Scalable business intelligence and analytics environments, including data warehouses, support increasing numbers of users, data access, and advanced analysis methods
“Scalability” is defined as the ability of an infrastructure to grow with the needs and usage of the solution. Most system architects are comfortable with selecting and implementing hardware that scales to meet operational solutions. Data warehousing and analytics involve users accessing information to perform analysis for unpredictable usage reasons, or for yet-unknown metrics. Typically, once a user sees information and is able to analyze that information effectively, that action generates many more questions were not evident during requirements gathering. What approaches are available that can also be scalable with the needs of the user?
Root Level Data Is Crucial to Success
Root level data is best defined as the native data elements as they should be captured.
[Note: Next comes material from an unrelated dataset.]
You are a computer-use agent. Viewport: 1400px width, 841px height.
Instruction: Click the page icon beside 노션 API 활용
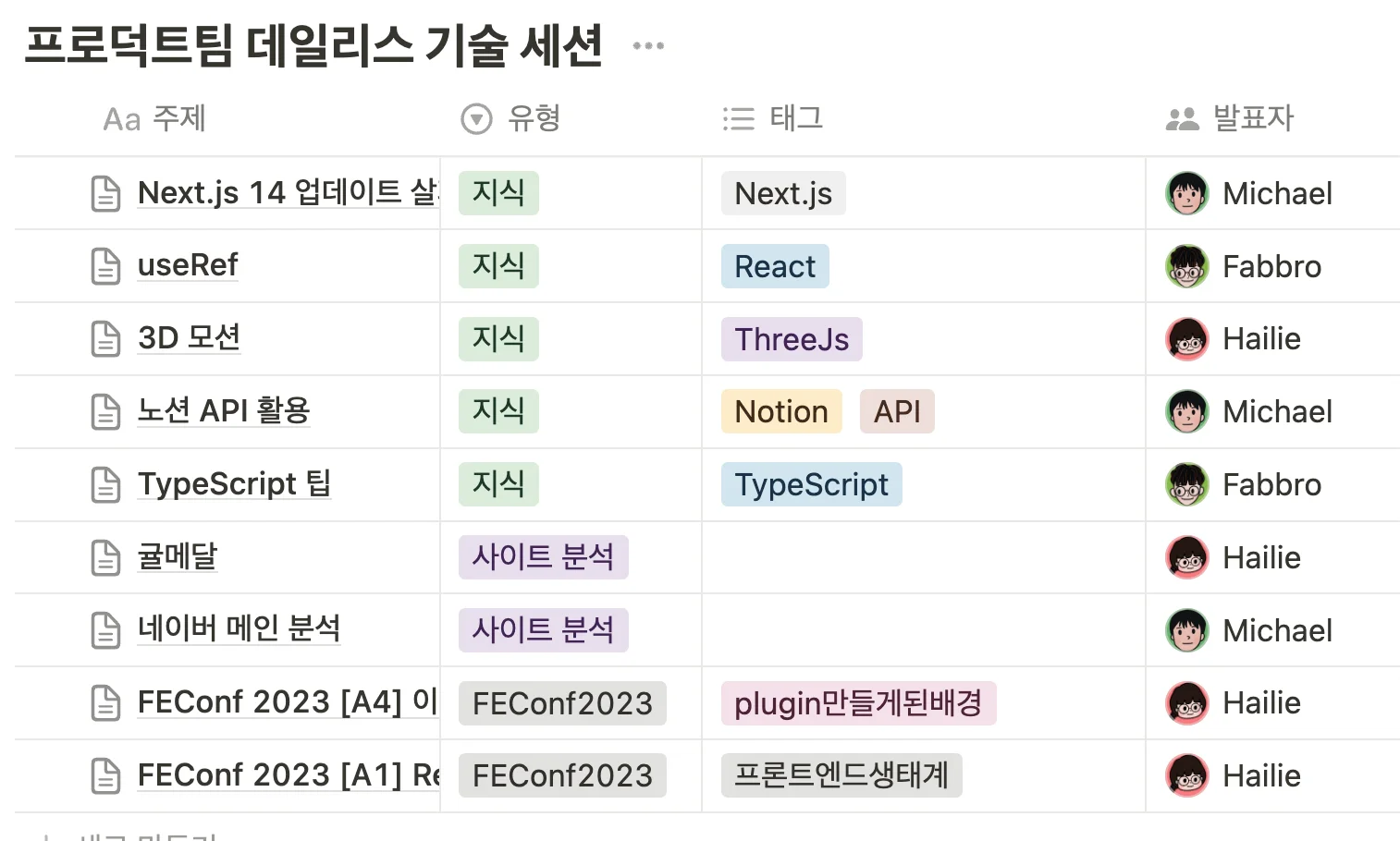click(x=105, y=411)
Ideally, if the data is captured in its native state, users can apply many future views to that data. The simplest example of this concept is the capture of birth date. By capturing someone’s birth date, an analyst can calculate the age of that person at the time of any event that may be tied to the business cycle. This results in the knowledge of unlimited dates. For example, knowing the date of a patient’s surgery enables comparison to the birth date to calculate their age at time of surgery.
The goal of root data capture is to enable many ways to look at the data. Get this root data right and many options are available. It is also easier and faster to gather root date. Rather than spending significant amounts of time during requirements trying to define all of the metrics, calculations, derivatives, and views, focus on the capture and integration of root level data and its associated metadata. The metric and view definition should come in the actual usage of the data, not in the initial storage. The design team may decide to store data in a summarized or aggregated manner to facilitate metrics, but never store it summarized or aggregated if the root data is not available. Any future needs that arise based on that root data cannot be satisfied without significant effort/rework.
Organizations that have a mature data warehousing environment that leverages comprehensive atomic level data can build many analytics solutions rapidly by focusing on the usage of root data already integrated. If the data is not truly integrated or modeled as root data, it will be impossible to realize true analytical value.
Divide and Conquer Data Modeling
Another key to success lies in having a subject area model as the first level of the data model. This is a requirement for all large or enterprise level data warehouses. Developing a subject area model does not require significant time or advanced effort. A subject area model should never become a massive undertaking, since “massive efforts” can be misrepresented and misunderstood. Without a simple yet complete subject area model, the development can take a “boiling the ocean” approach to data definition, or the team will design parts of the model by project. Either approach invariably results in re-architecting the model project after project (which in turn means rebuilding the database, tool access, and metrics).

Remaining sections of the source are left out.